Among the various organ systems, the muscles which are not in direct contact with the ambient toxicants accumulated least amount of most of these metals with very low MPI value. El-Moselhy et al. (2014) have opined that the muscles are not an active tissue as a result least accumulation of metals was detected. Some studies on accumulation of heavy metals in fish have also reported low metal concentration in muscles (Begum et al. 2013). As far as human health is concerned the accumulation of heavy metals in muscles is important because this part of fish is mostly consumed by people (Hussain et al. 2014). Henceforth, the concentrations of metals were compared with the maximum allowed concentrations (MAC) in fish muscle established by the European Union (EU) and the national legislation. The level of toxic metals such as Cd and Pb exceeded the MAC of 0.05 and 0.30 mg/kg wet weight respectively prescribed by the EU legislation (European Commission 2006). The national legislation prescribed MAC for Cd and Pb at 0.05, and 0.3 mg/kg wet weight respectively that also exceeded in muscle tissue of fish. Several organizations, such as the FAO and WHO, provide guidelines on the intake of essential metals by humans. The level of Zn, Cu, and Fe did not exceed the MAC of 40, 30 and 30 mg/kg wet weight respectively prescribed by joint FAO/WHO committee (1989). The level of both Cd and Pb exceeded the MAC of 0.5 mg/kg wet weight prescribed by joint FAO/WHO committee (1989). The level of Cu, Pb and Zn exceeded the MAC of 30 mg/kg, 0.5 mg/kg and 30 mg/kg wet weight respectively, prescribed by FAO (1983). There is no national MAC set for Mn and Ni. The result obtained for toxic metals Cd and Pb in studied fish was found higher than the permissible limits for human consumption recommended by several organizations. The people who continuously consume fish as food, which accumulate metals as found in the present study, are under the target of increased health risks in the longer run. Hence, fish from this mining region may not be safe for human consumption resulting in bioaccumulation of metals and its associated detrimental effects.
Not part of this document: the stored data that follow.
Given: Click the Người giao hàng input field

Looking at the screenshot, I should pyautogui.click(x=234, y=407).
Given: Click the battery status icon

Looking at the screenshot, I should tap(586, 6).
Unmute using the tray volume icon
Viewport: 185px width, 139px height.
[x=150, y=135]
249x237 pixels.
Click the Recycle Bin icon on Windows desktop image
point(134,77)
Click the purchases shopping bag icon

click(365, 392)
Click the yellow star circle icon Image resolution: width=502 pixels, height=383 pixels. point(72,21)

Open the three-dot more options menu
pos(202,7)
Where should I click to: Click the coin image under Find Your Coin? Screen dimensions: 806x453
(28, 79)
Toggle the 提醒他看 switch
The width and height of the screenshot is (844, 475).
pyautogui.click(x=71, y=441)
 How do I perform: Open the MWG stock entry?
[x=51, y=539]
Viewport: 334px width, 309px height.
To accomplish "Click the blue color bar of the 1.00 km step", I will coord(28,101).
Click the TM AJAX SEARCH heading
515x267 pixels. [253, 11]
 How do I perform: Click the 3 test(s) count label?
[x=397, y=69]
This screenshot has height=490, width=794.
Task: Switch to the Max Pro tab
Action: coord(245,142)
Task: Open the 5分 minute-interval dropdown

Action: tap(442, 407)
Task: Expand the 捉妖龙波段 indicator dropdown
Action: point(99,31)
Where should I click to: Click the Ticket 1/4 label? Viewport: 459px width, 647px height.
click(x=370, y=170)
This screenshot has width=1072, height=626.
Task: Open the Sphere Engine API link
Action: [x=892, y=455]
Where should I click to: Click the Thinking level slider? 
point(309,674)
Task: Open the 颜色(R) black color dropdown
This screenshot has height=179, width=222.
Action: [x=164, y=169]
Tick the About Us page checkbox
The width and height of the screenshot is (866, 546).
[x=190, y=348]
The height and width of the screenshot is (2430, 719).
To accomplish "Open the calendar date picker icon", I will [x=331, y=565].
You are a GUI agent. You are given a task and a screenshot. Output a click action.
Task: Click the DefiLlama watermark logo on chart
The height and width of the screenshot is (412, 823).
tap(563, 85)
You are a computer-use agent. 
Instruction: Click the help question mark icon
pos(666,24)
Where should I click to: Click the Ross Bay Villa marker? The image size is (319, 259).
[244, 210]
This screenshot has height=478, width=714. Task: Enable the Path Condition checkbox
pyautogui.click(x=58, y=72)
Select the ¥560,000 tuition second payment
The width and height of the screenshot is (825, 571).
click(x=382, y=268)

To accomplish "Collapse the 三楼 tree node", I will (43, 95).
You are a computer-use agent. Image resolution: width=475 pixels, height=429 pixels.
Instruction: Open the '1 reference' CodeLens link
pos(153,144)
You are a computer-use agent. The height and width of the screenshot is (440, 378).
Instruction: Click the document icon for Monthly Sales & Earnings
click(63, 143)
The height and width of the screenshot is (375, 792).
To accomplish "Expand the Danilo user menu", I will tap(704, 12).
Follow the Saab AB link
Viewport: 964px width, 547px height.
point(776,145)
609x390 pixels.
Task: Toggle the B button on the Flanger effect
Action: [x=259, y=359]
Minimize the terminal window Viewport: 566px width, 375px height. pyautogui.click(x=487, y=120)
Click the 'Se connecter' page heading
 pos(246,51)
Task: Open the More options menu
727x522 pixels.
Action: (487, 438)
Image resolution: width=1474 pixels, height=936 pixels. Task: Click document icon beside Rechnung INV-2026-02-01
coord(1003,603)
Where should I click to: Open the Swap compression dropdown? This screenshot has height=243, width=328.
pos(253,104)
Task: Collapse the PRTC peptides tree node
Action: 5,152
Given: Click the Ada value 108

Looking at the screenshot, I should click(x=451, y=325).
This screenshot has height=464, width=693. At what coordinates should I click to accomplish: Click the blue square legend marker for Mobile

CME induced biochemical alterations

The presence of toxicants in aquatic media is reported to exert their effects at the cellular and molecular levels, which are exhibited in biochemical parameters. The assessment of biomolecules helps to determine the physiological status of fish. The alterations in concentration of different biomolecules (glucose, glycogen, lipid, protein) and moisture content in vital tissues of the catfish C. batrachus exposed to CME as shown in Table 4. A significant increase in glucose concentration was observed in skin, kidney, and brain of CME-exposed fish. The increased glucose level in these tissues might help to meet the enhanced energy demands to combat CME toxicity. However, significant decrease in its content in muscles, liver, and gills were recorded in a duration dependent manner (Table 4). The decreased glucose level in muscle and liver tissues might be attributed to the increased rate of glycolysis in these tissues under CME stress. A significant decrease in glucose content of the muscle and liver tissue in the present study is similar to the earlier observations in the muscle, liver, and gills of L. rohita treated with monovalent mercury (Rajasubramaniam et al. 2006). Nanda (2014) also observed tissue-specific depletion of glucose attributing to its rapid utilization to meet the energy demands in fish Anabas testudineus on exposure to paper mill effluent.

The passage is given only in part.